What I don’t know is how to include the constraints on the imputed missing values. Previously, I had tried defining the missing data parameters (e.g. R_na) in the model block, but couldn’t work out how to do so without throwing up initialisation errors or initialising in such a way that it seemed to affect my model output.

Any help greatly welcomed.

1 Like

Sorry, your question fell through a bit despite being relevant and well written.

Correct me if I am missing something fundamental, but it seems, that the constraint for A and K actually reduce to A = A and K = K respectively, so they are not a constrain at all…

Substituting d into the constraint for C we get

C = \frac{(1 - A)ARCK}{K RA} + K \\ C = (1 - A)C + K \\ C(1 - 1 + A) = K \\ C = K / A

So this constraint can be used readily - if you are just missing one of C,K,A you can impute outside of Stan. If you are missing two/three of those values, you treat only one/two as a missing value and the compute the final one from the constraint.

The weird part is the the constraint can imply that C > 1 even if 0 < \{K, A\} < 1 which looks weird - are you sure the constraints are correct? Or maybe I misunderstood something about the constraints?

1 Like

Thanks for your help Martin. I was passed these constraints by a colleague. There’s a good chance that they aren’t correct. If we assume that they are correct for the sake of convenience, do you have any advice on how to code them up in Stan?

I tried to explain that here:

To add some detail:

  • There is no constraint on R, impute as you do now
  • Since we have C = K/A, we can recover any rows missing one of those by plugging the other two into this formula (can be done outside Stan, no uncertainty here if the constraint is correct)
  • If we miss two, say C and A, we treat one of them (say A) as imputed the same way you do now. Then, within the Stan model we compute C based on the (know known) values of K and A. The same for other combinations of pairs.
  • If we miss all three, we treat two of them (say K and A) as imputed the same way you do know and compute C within the Stan model from those.

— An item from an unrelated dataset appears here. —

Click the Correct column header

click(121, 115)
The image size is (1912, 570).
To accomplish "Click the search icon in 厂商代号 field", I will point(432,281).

Technically, I would just have variables AK_nmi, AC_nmi, KC_nmi and AKC_nmi + associated indices as data. You’d then comute A_nmi as a sum of the cases where you actually treat A as missing (similarly for K and C).

The code for

  A_y[A_pmi] = A_na;
  K_y[K_pmi] = K_na;
  C_y[C_pmi] = C_na;
  R_y[R_pmi] = R_na;

Would then get cases for the individual missingness, where some would be filled in from the _na vectors and some using the constraint.

Does that make sense?

Yes, this makes sense. Thanks!

The other issue I had was with initialising the missing parameters. I suspect that I might have to initialise them in the model block. When I did this before, I first got an error as they were initialised as “nan”. I then tried to initialise them myself using rep_vector() but doing so lead to different results based on how I initialised them. Do you have any advice in this respect? Is it possible to initialise somewhere else? (Transformed parameters maybe?)

Do you mean initialising the A_na etc?

What you would normally do (and which I don’t see in your code) is to have some proper prior distribution for the parameters describing the missing values. Since A_na, K_na and C_na are bounded from both sides, you have an implied uniform prior (which might be OK), but R_na should IMHO have a prior covering the plausible orders of magnitued you would expect R to take.

Since those are parameters, then within the model, they should be initialized by the algorithm. The manual also speaks about “initialization” as in passing init argument to sampling (in R, not sure about the syntax elsewhere) where you give the sample the starting value for the whole chain.

Setting priors on the missing parameters makes complete sense and I feel a little dumb for not thinking of that in the first place. Thanks again!